Learn How To Make A Swiss Roll Cake in my detailed guide. This childhood classic is straightforward to make with all my shared tips. With a light, fluffy, vanilla sponge and jam filling, this jam roll cake makes a timeless afternoon treat that can be fully customised with your favourite filling.
This simple but delicious cake roll was a favourite from my school days. Served as an afternoon snack or for dessert, school children across Britain love the simplicity of this treat.
With only two components, a light, soft sponge rolled around the strawberry jam, it's hard to stop at just one slice! It makes the perfect dessert for Mother's Day, brunch, Easter, a special occasion, or simply an after-school treat.
- What is a Swiss Roll?
- Why you will love this swiss cake roll recipe!
- Ingredients needed
- How To Make a Swiss Roll
- Recipe pro tips
- Different Swiss Roll Cake variations
- How to make mini swiss rolls with this recipe
- Frequently asked questions
- How to store and freeze
- Equipment you’ll need
- More Cake recipes you'll love
- 📖 Recipe
- 💬 Comments
What is a Swiss Roll?
As the name suggests, a swiss roll cake is a large flat layer of sponge rolled up and filled with whipped cream, jam, ganache or curd.
Contrary to what you may think, this Swiss Roll Cake recipe didn't originate from Switzerland. Its origins are a little murky, but it's believed that this style of roll cake came from Central Europe, possible Austria.
Known by many names such as roulade, sponge cake roll, swiss cake roll or jam roll, the Americans have adopted it as a jelly roll cake. Jelly refers to their specific name for jam or conserve.
There are many variations of this type of cake. In Asia, they predominantly use a chiffon cake base, whereas, in Europe, it's a genoise sponge. Both achieve a light, airy sponge that is malleable enough to roll without cracking.
Homemade swiss roll has proved undeniably versatile as it can take on many flavours in the sponge or the filling. Think coffee, chocolate, or matcha sponge. Then pick your favourite filling, and you have an incredible-tasting dessert roll.
Why you will love this swiss cake roll recipe!
- Simple to follow recipe. Even if you've never made a cake roll before, I've got you covered. My guide has all the process shots, helpful instructions and tips to help you out. Trust me when I say, don't be intimidated. It looks far more complicated than it is to make and roll. I'm sharing a ton of tips to help you out.

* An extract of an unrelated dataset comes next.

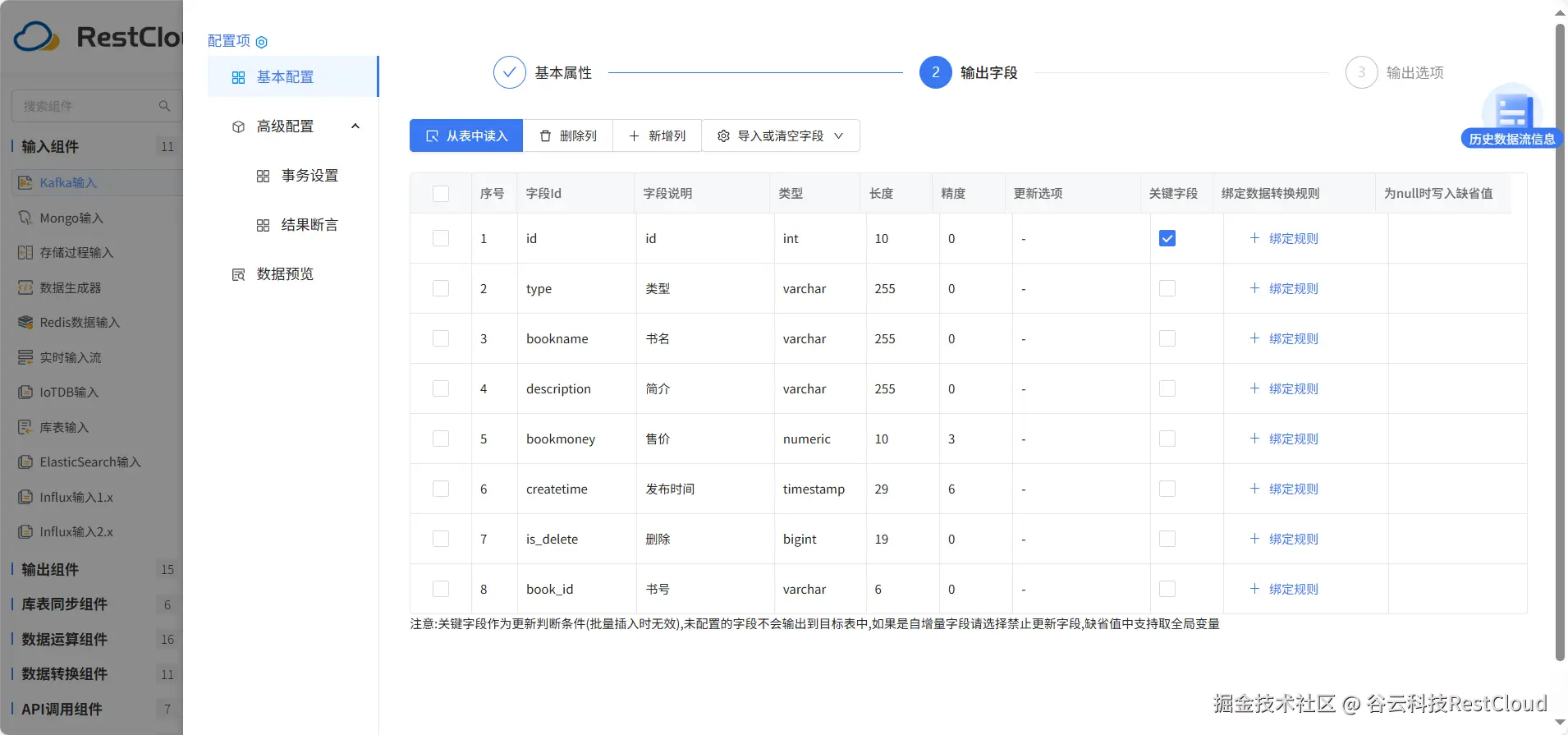Toggle the select-all checkbox in table header
The image size is (1568, 735).
tap(441, 194)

- Uses minimal ingredients. The list of ingredients needed is short and sweet. All of which are basic pantry or fridge staples.
- Soft, delicate taste with the perfect sweetness from the tender sponge and strawberry jam. The combination is delightful and not too sweet. The sugar on the outside gives the roll a wonderful crunch.

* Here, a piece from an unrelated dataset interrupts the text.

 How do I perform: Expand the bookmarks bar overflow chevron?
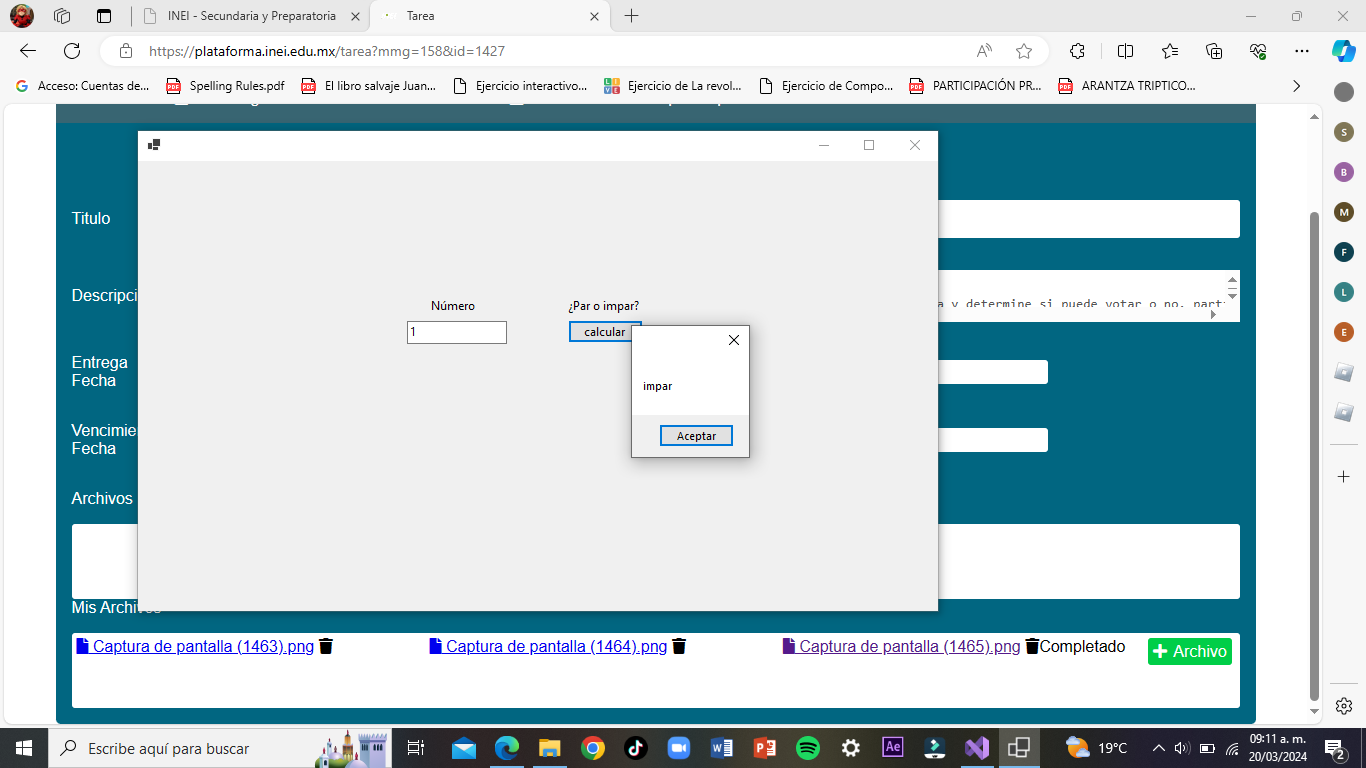point(1297,86)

- Family favourite. Everyone is going to love this swiss cake roll recipe. It suits young and old alike and will be on repeat all year long!
Even though the list of ingredients is short and sweet, let's take a look and what needs to be noted regarding them.
- Eggs - provide structure and, more importantly, moisture to the sponge. Ensure the eggs are at room temperature when it comes to whipping them.
- Sugar - Caster sugar is best to use as it dissolves that bit quicker when whipping with the egg whites. You can use granulated sugar, but you may need to whip for a little longer to ensure there is no graininess, especially when whipping the egg whites and sugar. I recommend extra for sprinkling over the tea towel and over the finished cake roll.
- Vanilla extract - The predominant flavour of this roll cake is vanilla. It adds sweetness and depth of flavour. Use proper vanilla extract rather than vanilla essence that is artificially made. Alternatively, use vanilla bean paste, or the seeds scraped from a vanilla pod.
- Oil - I find that a small amount of oil in the sponge helps create a supple, moist sponge that rolls without cracking.
- Plain flour - The flour helps to provide the perfect structure. Weigh the flour with digital scales, so you don’t add too much. Too much flour will create a dry sponge that will crack when rolled.
- Baking powder - This leavening agent adds a little additional lift to the sponge to help keep it super, light, airy and supple for it to be rolled.
- Salt - I always add salt to my desserts, and it helps balance out the sweetness.
Swiss roll filling
- Strawberry Jam - By all means, you can make your own jam, but with such fantastic quality jams on the market, it's easy enough to use your favourite jam. I adore the Bonne Maman range of jams and conserves. Today's swiss roll recipe calls for Strawberry Jam, but blackberry, apricot or blueberry jams are equally delicious!
How To Make a Swiss Roll
*Be sure to see the recipe card below for the full ingredients list & instructions!*
Whilst the act of making this swiss cake roll recipe isn't difficult, there are a few touch points that I'll cover to help you nail a beautifully light sponge rolled to perfection with no cracks.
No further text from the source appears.